Aim
Format the lines of the records below as a numbered list, leaving out any blank lines.

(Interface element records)
____________
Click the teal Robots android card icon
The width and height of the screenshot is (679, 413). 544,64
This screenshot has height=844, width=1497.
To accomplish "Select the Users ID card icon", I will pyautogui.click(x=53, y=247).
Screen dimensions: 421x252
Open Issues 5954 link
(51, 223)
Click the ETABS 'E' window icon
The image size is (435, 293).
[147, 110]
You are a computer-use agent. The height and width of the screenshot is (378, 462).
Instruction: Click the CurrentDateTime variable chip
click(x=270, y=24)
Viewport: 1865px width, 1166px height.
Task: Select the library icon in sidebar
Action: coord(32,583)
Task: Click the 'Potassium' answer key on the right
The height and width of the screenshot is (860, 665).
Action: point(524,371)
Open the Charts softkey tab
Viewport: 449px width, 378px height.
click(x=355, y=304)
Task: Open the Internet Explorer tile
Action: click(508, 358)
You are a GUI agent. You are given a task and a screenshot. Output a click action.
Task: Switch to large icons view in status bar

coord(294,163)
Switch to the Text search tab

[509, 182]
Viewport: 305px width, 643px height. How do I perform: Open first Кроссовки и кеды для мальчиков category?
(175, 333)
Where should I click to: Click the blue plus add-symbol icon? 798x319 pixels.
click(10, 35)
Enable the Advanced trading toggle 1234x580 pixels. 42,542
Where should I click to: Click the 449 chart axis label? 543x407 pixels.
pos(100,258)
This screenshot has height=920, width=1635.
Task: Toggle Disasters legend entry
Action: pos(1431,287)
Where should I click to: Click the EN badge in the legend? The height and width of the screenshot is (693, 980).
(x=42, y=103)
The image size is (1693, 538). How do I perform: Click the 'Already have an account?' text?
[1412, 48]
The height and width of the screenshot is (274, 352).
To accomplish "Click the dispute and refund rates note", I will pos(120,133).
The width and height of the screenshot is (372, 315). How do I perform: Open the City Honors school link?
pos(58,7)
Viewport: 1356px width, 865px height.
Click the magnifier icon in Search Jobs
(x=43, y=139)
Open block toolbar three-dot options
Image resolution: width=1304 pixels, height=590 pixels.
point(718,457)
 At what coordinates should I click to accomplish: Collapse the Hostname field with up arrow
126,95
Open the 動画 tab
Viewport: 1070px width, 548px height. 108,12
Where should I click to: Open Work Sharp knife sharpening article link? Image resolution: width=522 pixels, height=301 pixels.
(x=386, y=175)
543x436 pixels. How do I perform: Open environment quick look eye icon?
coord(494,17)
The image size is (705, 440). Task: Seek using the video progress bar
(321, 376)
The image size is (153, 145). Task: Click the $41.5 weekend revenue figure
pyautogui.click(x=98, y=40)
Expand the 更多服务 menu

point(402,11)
____________
Result for this task
1. Click the teal Robots android card icon
2. The width and height of the screenshot is (679, 413). 544,64
3. This screenshot has height=844, width=1497.
4. To accomplish "Select the Users ID card icon", I will pyautogui.click(x=53, y=247).
5. Screen dimensions: 421x252
6. Open Issues 5954 link
7. (51, 223)
8. Click the ETABS 'E' window icon
9. The image size is (435, 293).
10. [147, 110]
11. You are a computer-use agent. The height and width of the screenshot is (378, 462).
12. Instruction: Click the CurrentDateTime variable chip
13. click(x=270, y=24)
14. Viewport: 1865px width, 1166px height.
15. Task: Select the library icon in sidebar
16. Action: coord(32,583)
17. Task: Click the 'Potassium' answer key on the right
18. The height and width of the screenshot is (860, 665).
19. Action: point(524,371)
20. Open the Charts softkey tab
21. Viewport: 449px width, 378px height.
22. click(x=355, y=304)
23. Task: Open the Internet Explorer tile
24. Action: click(508, 358)
25. You are a GUI agent. You are given a task and a screenshot. Output a click action.
26. Task: Switch to large icons view in status bar
27. coord(294,163)
28. Switch to the Text search tab
29. [509, 182]
30. Viewport: 305px width, 643px height. How do I perform: Open first Кроссовки и кеды для мальчиков category?
31. (175, 333)
32. Where should I click to: Click the blue plus add-symbol icon? 798x319 pixels.
33. click(10, 35)
34. Enable the Advanced trading toggle 1234x580 pixels. 42,542
35. Where should I click to: Click the 449 chart axis label? 543x407 pixels.
36. pos(100,258)
37. This screenshot has height=920, width=1635.
38. Task: Toggle Disasters legend entry
39. Action: pos(1431,287)
40. Where should I click to: Click the EN badge in the legend? The height and width of the screenshot is (693, 980).
41. (x=42, y=103)
42. The image size is (1693, 538). How do I perform: Click the 'Already have an account?' text?
43. [1412, 48]
44. The height and width of the screenshot is (274, 352).
45. To accomplish "Click the dispute and refund rates note", I will pos(120,133).
46. The width and height of the screenshot is (372, 315). How do I perform: Open the City Honors school link?
47. pos(58,7)
48. Viewport: 1356px width, 865px height.
49. Click the magnifier icon in Search Jobs
50. (x=43, y=139)
51. Open block toolbar three-dot options
52. Image resolution: width=1304 pixels, height=590 pixels.
53. point(718,457)
54.  At what coordinates should I click to accomplish: Collapse the Hostname field with up arrow
55. 126,95
56. Open the 動画 tab
57. Viewport: 1070px width, 548px height. 108,12
58. Where should I click to: Open Work Sharp knife sharpening article link? Image resolution: width=522 pixels, height=301 pixels.
59. (x=386, y=175)
60. 543x436 pixels. How do I perform: Open environment quick look eye icon?
61. coord(494,17)
62. The image size is (705, 440). Task: Seek using the video progress bar
63. (321, 376)
64. The image size is (153, 145). Task: Click the $41.5 weekend revenue figure
65. pyautogui.click(x=98, y=40)
66. Expand the 更多服务 menu
67. point(402,11)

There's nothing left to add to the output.